Question

Keesha is looking at a beetle with a magnifying glass. She wants to see an upright, enlarged image at a distance of \(25 \mathrm{cm} .\) The focal length of the magnifying glass is \(+5.0 \mathrm{cm} .\) Assume that Keesha's eye is close to the magnifying glass. (a) What should be the distance between the magnifying glass and the beetle? (b) What is the angular magnification? (tutorial: magnifying glass II).

Short answer

Answer: The distance between the magnifying glass and the beetle is 6.25 cm, and the angular magnification of the magnifying glass is 5.

Step-by-step solution

Recall the lens formula

First, we need to recall the lens formula, which relates the object distance (p), the image distance (q), and the focal length (f) as follows: \( \frac{1}{f} = \frac{1}{p} + \frac{1}{q} \)

Plug in the values

We are given that the image distance (q) is \(25 \mathrm{cm}\) and the focal length (f) is \(+5.0 \mathrm{cm}\). Plugging these values into the lens formula, we get: \( \frac{1}{+5.0} = \frac{1}{p} + \frac{1}{25} \)

Solve for the object distance

To find the object distance (p), we can rearrange and solve the equation: \( \frac{1}{p} = \frac{1}{+5.0} - \frac{1}{25} \) \( \frac{1}{p} = \frac{4}{25} \) \( p = \frac{25}{4} \) \( p = 6.25 \mathrm{cm} \) So the distance between the magnifying glass and the beetle should be \(6.25 \mathrm{cm}\).

Recall the formula for angular magnification

Next, let's find the angular magnification. Recall the formula for angular magnification (M): \( M = \frac{25 \mathrm{cm}}{f} \)

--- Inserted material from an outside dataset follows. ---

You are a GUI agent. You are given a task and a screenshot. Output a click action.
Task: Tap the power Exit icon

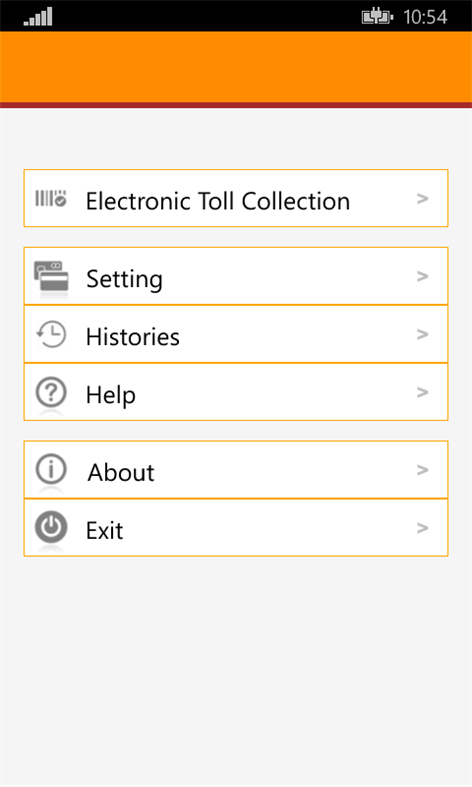tap(51, 528)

Plug in the values and solve for angular magnification

Now, we can plug in the values for the image distance (q) and the focal length (f) to find the angular magnification: \( M = \frac{25}{5.0} \) \( M = 5 \) The angular magnification of the magnifying glass is 5. So, the distance between the magnifying glass and the beetle should be \(6.25 \mathrm{cm}\), and the angular magnification is 5.